- **ЗАДАНИЕ A**: Преобразуйте в таблицу Markdown строки записей от строки с «The width and height of the screenshot is (676, 392).» до строки с «Action: click(214, 435)» включительно, со столбцом «Номер» для порядкового номера и столбцом «Содержание» для самой строки. Пустые строки пропустите, изображения в ответ не включайте.

- **ФРАГМЕНТ СТРАНИЦЫ**:
◆ ◆ ◆ ◆

(Стародуб: Астафьевский ежегодник)
Опубликовано в журнале Октябрь, номер 5, 2010
Близко к тексту
Элла КАРАСЕВА
Бери да помни
СТАРОДУБ: АСТАФЬЕВСКИЙ ЕЖЕГОДНИК: МАТЕРИАЛЫ
И ИССЛЕДОВАНИЯ: ВЫП. 1. – КРАСНОЯРСК: СИБирский ФЕДЕРальный УНиверситеТ, ИНституТ ФИЛОЛОГИИ И ЯЗЫКОВОЙ КОММУНИКАЦИИ, БИБЛИОТЕКА-МУЗЕЙ В.П. АСТАФЬЕВА, 2009.
Первый выпуск Астафьевского ежегодника (главный редактор и составитель Г. Шленская, редактор-составитель Н. Сакова) – знаменательное событие в отечественной культуре. Название книги совсем неслучайно: стародуб, любимый цветок писателя, символизирует май, месяц рождения В.П. Астафьева.
Среди авторов “Стародуба” – ученые, журналисты, писатели, сценаристы, литературные критики, переводчики, мастера сцены.
Ежегодник состоит из семи разделов, в нем представлены многообразные жанры.
Первый выпуск “Стародуба” открывает автобиография Астафьева, а также его родословная, составленная краеведом Н. Вершининой.
Литературоведческий раздел представляет исследования ученых П. Гончарова, Г. Шленской, чешского русиста М. Заградки и других.
Среди воспоминаний о писателе в одноименном разделе хочется выделить дневниковые записи Р. Балакшина. Искренние, подкупающие простотой изложения строчки дневника запечатлели вологодский период жизни художника.
В разделе “Астафьев и театр” помещено интервью заслуженной артистки России С. Сорокиной, которая играла в спектаклях по произведениям Астафьева и сама поставила в Красноярском драматическом театре спектакль по рассказам “Солдат и мать” и “Старое кино”.
В “зарубежном” разделе находим сождержательное интервью писателя, записанное для китайских читателей.

◆ ◆ ◆ ◆

- **ЗАДАНИЕ B**: Кто, согласно рецензии на ежегодник «Стародуб», составил родословную Астафьева?

Данные об элементах и положении текста
◆ ◆ ◆ ◆

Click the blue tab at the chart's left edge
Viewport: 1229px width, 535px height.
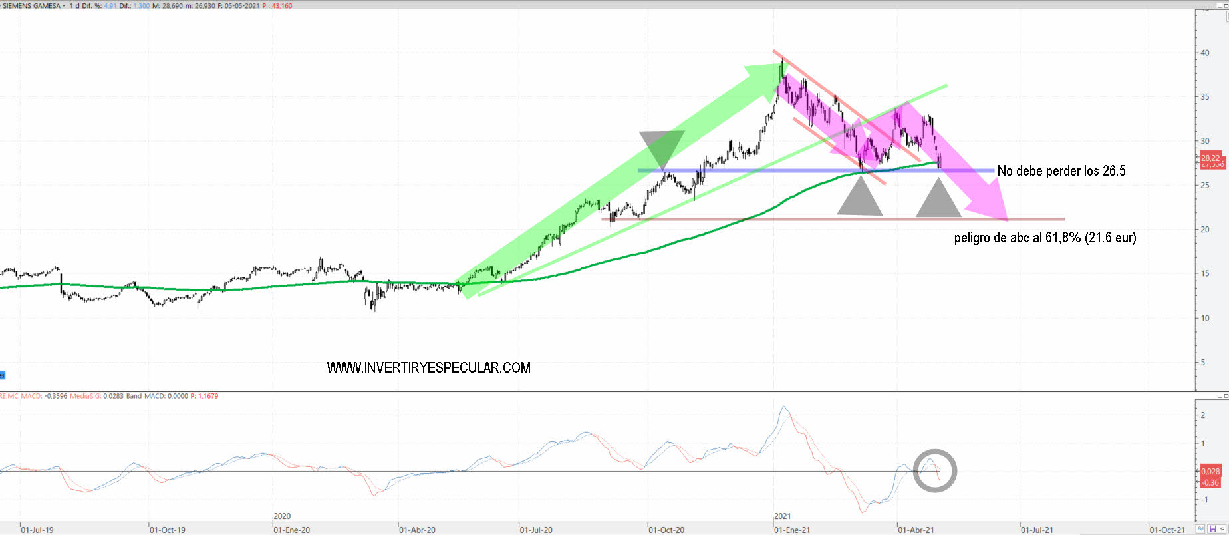2,375
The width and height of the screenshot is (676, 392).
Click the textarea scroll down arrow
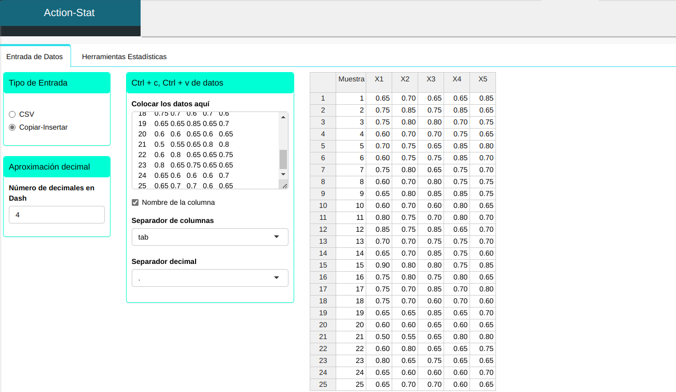coord(283,174)
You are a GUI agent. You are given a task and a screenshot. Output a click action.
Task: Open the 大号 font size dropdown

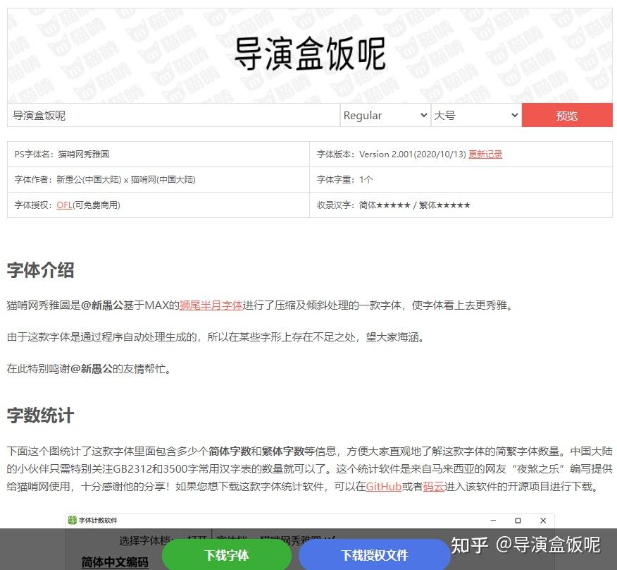pyautogui.click(x=476, y=115)
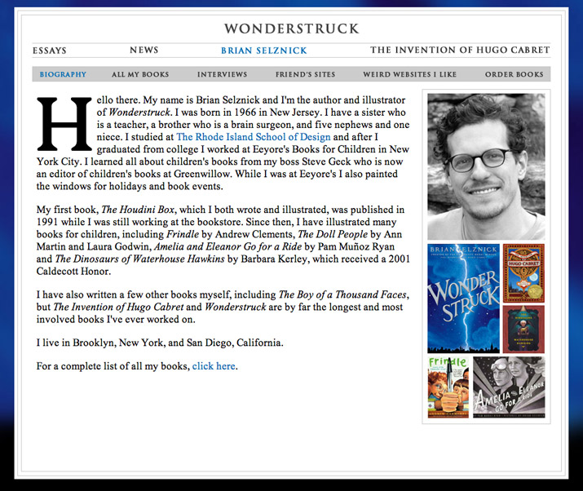
Task: Switch to the Interviews tab
Action: coord(222,74)
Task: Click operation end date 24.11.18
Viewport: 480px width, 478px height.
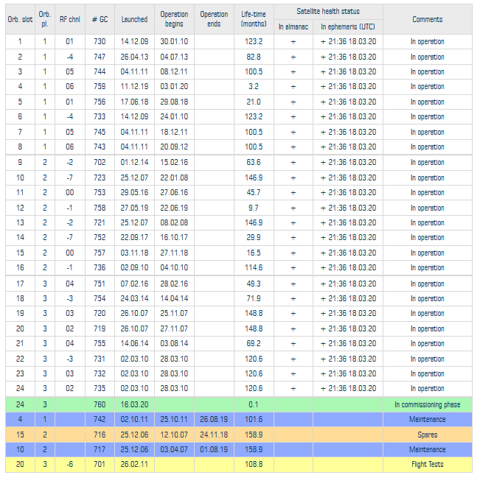Action: click(214, 435)
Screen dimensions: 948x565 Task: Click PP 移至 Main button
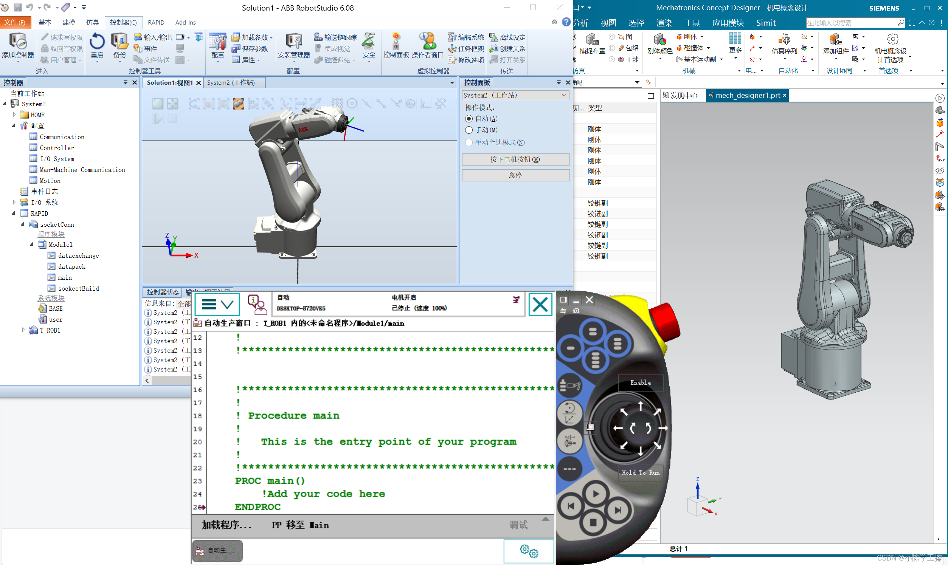pyautogui.click(x=300, y=525)
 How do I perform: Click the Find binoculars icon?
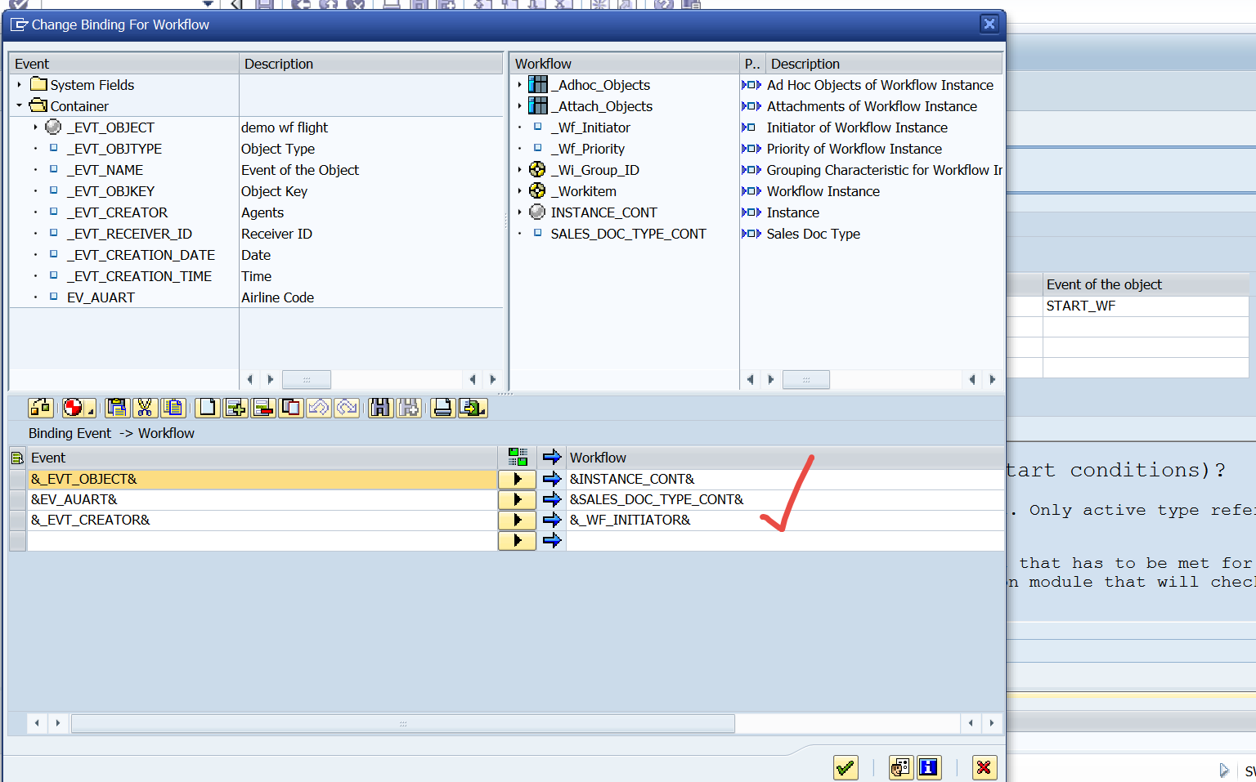[380, 408]
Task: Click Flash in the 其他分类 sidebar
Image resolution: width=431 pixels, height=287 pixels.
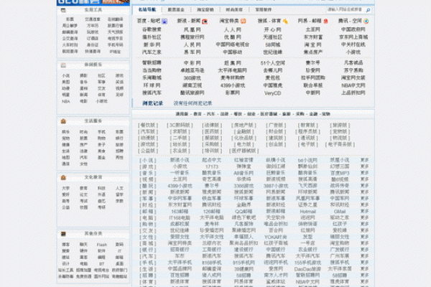Action: pyautogui.click(x=101, y=245)
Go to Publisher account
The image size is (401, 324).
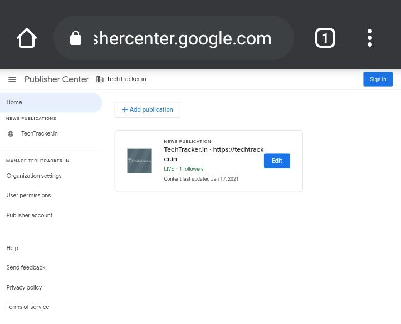point(30,216)
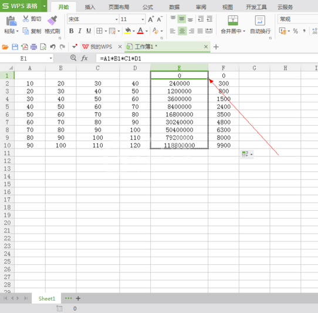
Task: Add a new document tab with plus
Action: (x=216, y=47)
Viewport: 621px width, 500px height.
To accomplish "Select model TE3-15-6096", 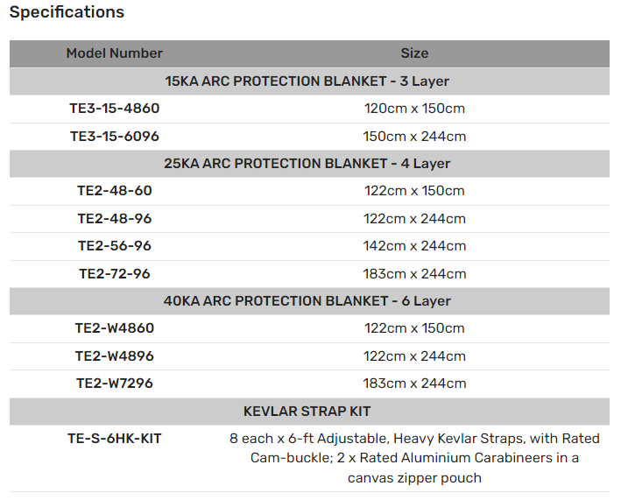I will point(115,137).
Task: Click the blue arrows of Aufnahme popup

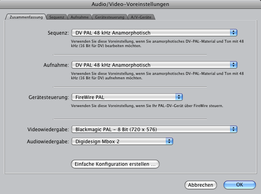Action: (x=234, y=65)
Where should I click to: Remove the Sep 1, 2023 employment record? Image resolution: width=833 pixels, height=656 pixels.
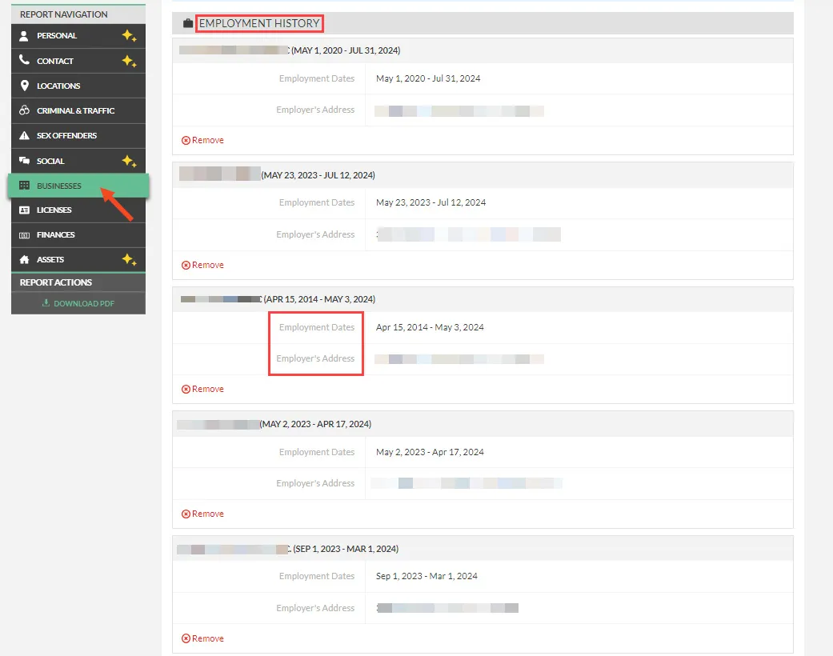click(x=203, y=638)
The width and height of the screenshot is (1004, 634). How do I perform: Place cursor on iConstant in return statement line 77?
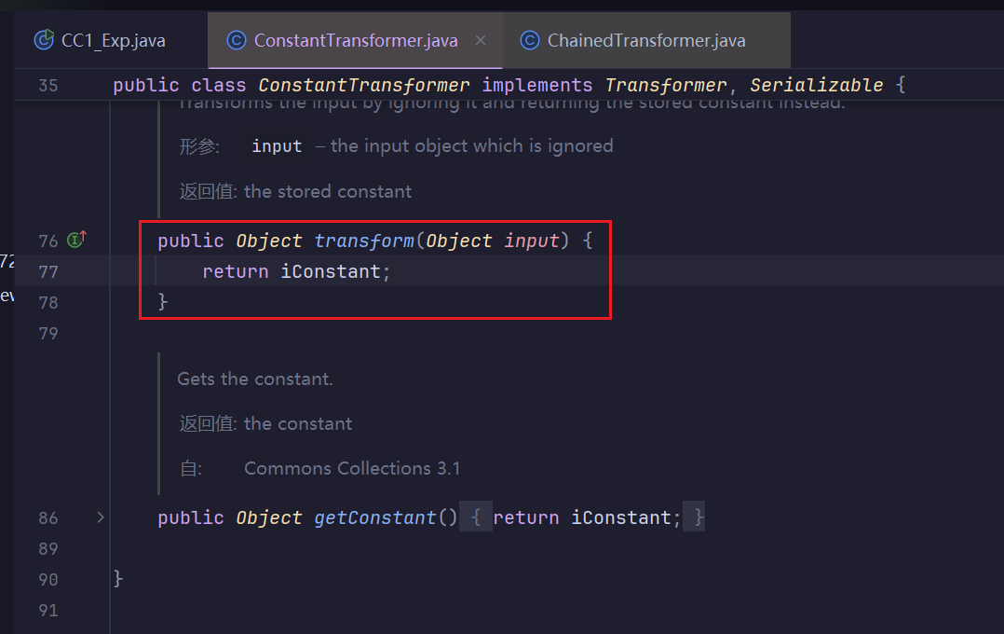(331, 271)
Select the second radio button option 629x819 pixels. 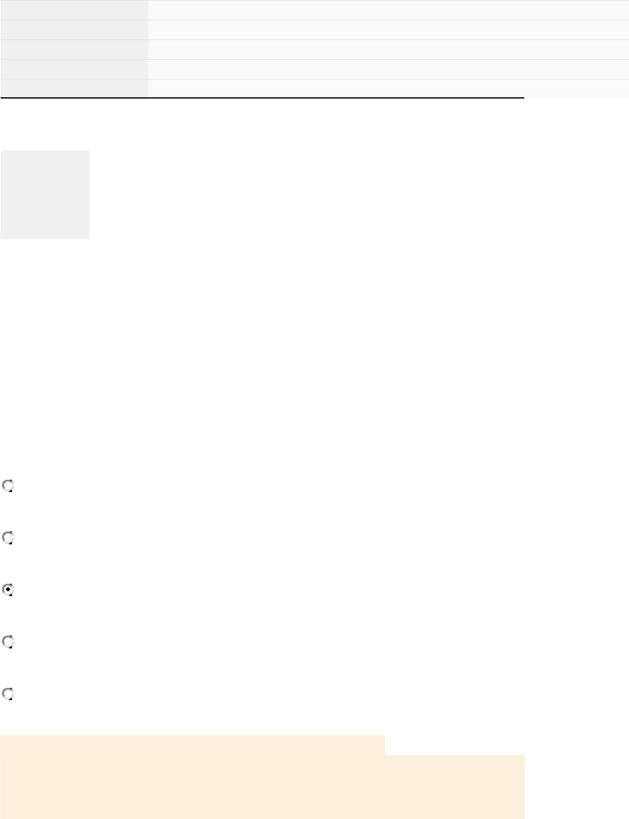pyautogui.click(x=8, y=538)
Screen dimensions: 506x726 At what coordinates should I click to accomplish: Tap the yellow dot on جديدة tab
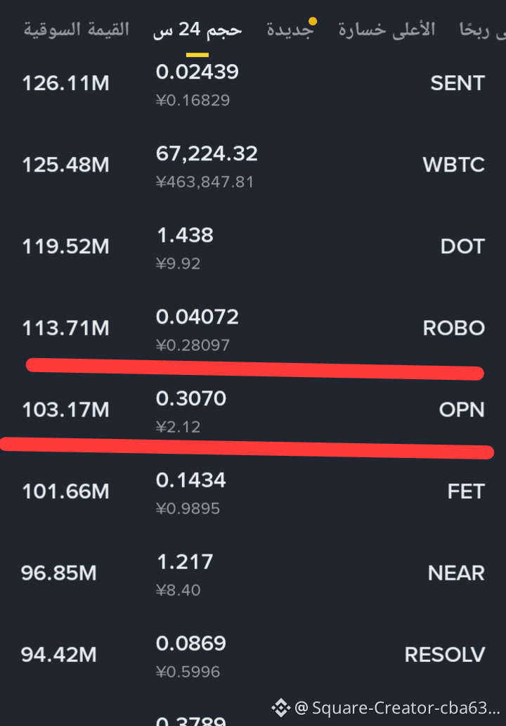(313, 21)
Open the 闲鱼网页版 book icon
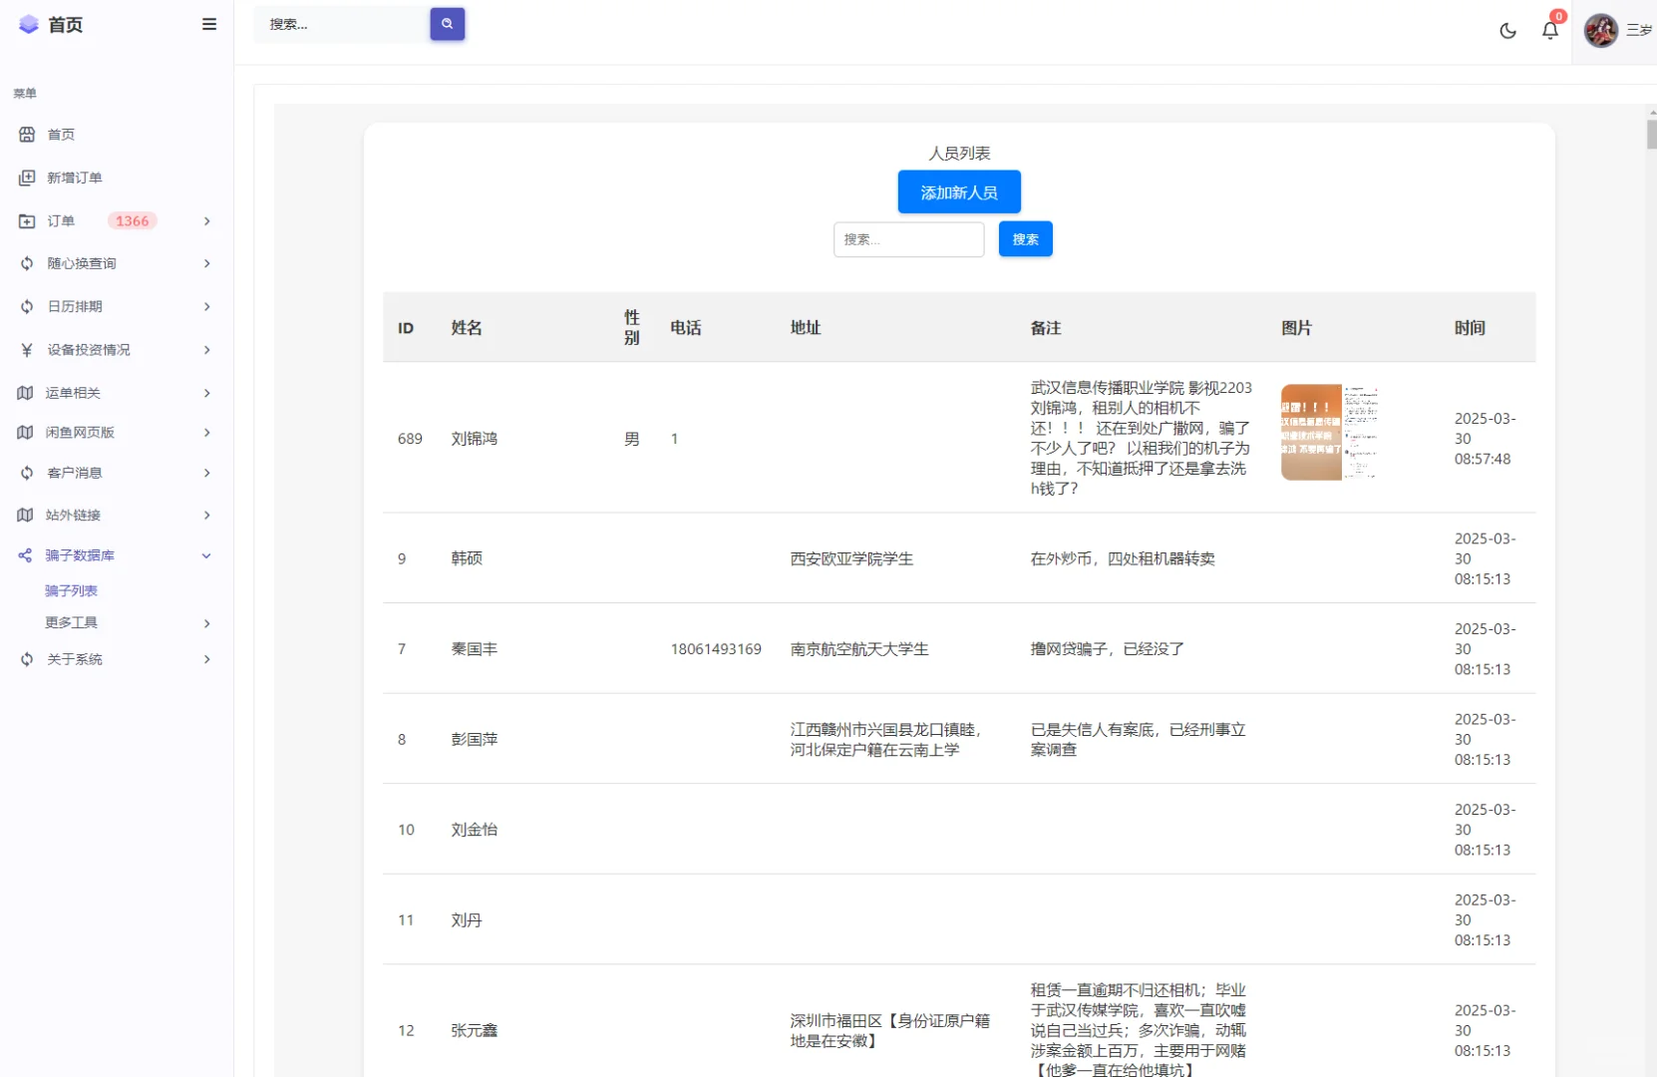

◆ ◆ ◆ ◆

- **РЕЗУЛЬТАТ A**:
| Номер | Содержание |
|---|---|
| 1 | The width and height of the screenshot is (676, 392). |
| 2 | Click the textarea scroll down arrow |
| 3 | coord(283,174) |
| 4 | You are a GUI agent. You are given a task and a screenshot. Output a click action. |
| 5 | Task: Open the 大号 font size dropdown |
| 6 | pyautogui.click(x=476, y=115) |
| 7 | Task: Switch to the Interviews tab |
| 8 | Action: coord(222,74) |
| 9 | Task: Click operation end date 24.11.18 |
| 10 | Viewport: 480px width, 478px height. |
| 11 | Action: click(214, 435) |

- **РЕЗУЛЬТАТ B**: Краевед Н. Вершинина.